目的：观察外源性给予改构体酸性成纤维细胞生长因子（aFGF）后,肠缺血-再灌注损伤中转录因子AP-1（fos/jun复合物）表达规律。方法：以大鼠肠系膜上动脉（SMA）夹闭造成肠缺血-再灌注损伤模型,并将动物随机分为假手术组（C）、生理盐水对照组（R）、改构体治疗组（F）。除假手术组外,其余各组动物均于缺血45 min后2、6、12、24h活杀,取小肠组织标本,免疫组化检测原癌基因c-fos、c-jun表达规律。结果：在正常大鼠,原癌基因c-fos、c-jun分布在小肠绒毛上皮细胞的肠腔侧、侧壁和小肠隐窝朝向隐窝腔的一侧的细胞膜上。缺血和再灌注的初期,原癌基因c-fos、c-jun的表达未发生明显变化,随着再灌注时间的延长逐渐增强。改构体aFGF使原癌基因c-fos、c-jun的表达有明显的增强。缺血和再灌注使PCNA的表达增加,在再灌注后6 h达到高峰。F组PCNA的表达较R组相应时间点显著增加（P〈0.05）。结论：转录因子AP-1与PCNA表达一致,在缺血-再灌注损伤的修复中起积极作用;改构体aFGF对此有促进作用。
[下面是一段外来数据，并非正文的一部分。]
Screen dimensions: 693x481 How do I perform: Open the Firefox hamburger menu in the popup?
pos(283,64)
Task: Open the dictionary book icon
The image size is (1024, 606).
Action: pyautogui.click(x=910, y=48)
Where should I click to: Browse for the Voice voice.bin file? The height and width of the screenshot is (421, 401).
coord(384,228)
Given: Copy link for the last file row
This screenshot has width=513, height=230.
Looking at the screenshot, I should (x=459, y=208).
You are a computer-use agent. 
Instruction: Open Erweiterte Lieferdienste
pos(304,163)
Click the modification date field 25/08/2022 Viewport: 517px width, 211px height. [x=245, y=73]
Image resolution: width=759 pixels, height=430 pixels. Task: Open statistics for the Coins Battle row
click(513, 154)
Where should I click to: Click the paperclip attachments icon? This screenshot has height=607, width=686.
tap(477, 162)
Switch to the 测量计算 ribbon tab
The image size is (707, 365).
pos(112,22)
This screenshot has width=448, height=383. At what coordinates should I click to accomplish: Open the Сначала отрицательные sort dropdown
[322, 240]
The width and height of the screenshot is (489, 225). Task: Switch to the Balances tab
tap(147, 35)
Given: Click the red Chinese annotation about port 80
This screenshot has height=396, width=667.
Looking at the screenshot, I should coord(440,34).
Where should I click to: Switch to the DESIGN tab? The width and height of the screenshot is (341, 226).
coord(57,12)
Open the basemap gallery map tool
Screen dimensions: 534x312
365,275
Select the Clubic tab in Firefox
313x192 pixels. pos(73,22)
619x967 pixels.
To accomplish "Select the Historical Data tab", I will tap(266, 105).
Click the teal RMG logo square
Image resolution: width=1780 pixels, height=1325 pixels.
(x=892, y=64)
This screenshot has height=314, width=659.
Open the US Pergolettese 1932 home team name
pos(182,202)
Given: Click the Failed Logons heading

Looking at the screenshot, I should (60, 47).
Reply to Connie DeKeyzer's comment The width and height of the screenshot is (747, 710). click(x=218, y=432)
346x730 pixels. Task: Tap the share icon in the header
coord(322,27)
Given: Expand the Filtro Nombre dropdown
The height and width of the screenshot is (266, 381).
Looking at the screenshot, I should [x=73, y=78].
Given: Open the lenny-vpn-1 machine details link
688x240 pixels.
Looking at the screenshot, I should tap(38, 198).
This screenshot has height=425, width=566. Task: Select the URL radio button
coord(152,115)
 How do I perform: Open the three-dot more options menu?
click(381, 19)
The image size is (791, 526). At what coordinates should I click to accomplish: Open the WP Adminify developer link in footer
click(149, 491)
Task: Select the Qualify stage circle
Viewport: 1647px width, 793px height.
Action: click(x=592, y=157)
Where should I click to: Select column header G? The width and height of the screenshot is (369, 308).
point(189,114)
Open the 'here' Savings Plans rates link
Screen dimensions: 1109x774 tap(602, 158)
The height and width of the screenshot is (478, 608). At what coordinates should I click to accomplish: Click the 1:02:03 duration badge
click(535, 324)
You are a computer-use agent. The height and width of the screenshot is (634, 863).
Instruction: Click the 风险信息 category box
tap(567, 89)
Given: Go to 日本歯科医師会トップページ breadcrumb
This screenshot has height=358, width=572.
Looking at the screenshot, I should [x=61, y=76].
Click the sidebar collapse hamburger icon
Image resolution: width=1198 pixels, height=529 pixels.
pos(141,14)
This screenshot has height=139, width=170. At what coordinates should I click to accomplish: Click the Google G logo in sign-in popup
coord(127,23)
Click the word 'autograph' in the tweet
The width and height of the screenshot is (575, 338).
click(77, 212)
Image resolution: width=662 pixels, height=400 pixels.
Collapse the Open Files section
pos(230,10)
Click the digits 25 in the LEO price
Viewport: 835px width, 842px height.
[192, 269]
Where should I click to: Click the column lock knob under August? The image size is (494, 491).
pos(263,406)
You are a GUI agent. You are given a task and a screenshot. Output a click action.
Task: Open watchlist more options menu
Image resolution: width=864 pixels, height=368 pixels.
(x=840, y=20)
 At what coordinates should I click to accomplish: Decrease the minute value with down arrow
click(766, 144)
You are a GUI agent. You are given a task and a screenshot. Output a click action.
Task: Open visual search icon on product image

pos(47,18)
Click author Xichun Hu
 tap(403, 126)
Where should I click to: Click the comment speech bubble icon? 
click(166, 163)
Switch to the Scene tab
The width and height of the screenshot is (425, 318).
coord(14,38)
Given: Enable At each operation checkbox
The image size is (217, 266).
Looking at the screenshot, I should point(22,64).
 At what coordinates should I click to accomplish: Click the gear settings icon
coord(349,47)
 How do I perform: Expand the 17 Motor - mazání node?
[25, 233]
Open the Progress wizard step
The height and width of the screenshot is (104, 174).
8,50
INFLUENCES OF AFGF ON AP-1 EXPRESSION IN RATGUT ISCHEMIA-REPERFUSION INJURY MODEL

Objective：To investigate the influences of exogenous acidic fibroblast growth factor（aFGF） on the AP-1（fos/jun complex） expression in rat intestine ischemia-reperfusion injury model.Methods：Rat gut I-R injury models were established by clamping the superior mesenteric artery（SMA）,and the animals were divided randomly into sham-operation group（C）,saline control group（R） and aFGF treatment group（F）.The expression level of c-fos、c-jun and PCNA were measured with immuno-histology and semi-quantification with MIG2000 combined graphic analytic system at 2,6,12 and 24h after clamping and reperfusion.Results： The expression of c-fos、c-jun remained unchanged at the early stages of the injury but increased gradually with the prolonging of reperfusion in the control group;while the expression level of c-fos、c-jun and PCNA was significantly increased and reached its peak at 6h in the treatment group（P〈0.05）.Conclusions：The expression of AP-1 is closely related to that of PCNA and plays a positive role in the I-R injury repair process which is enhanced by aFGF.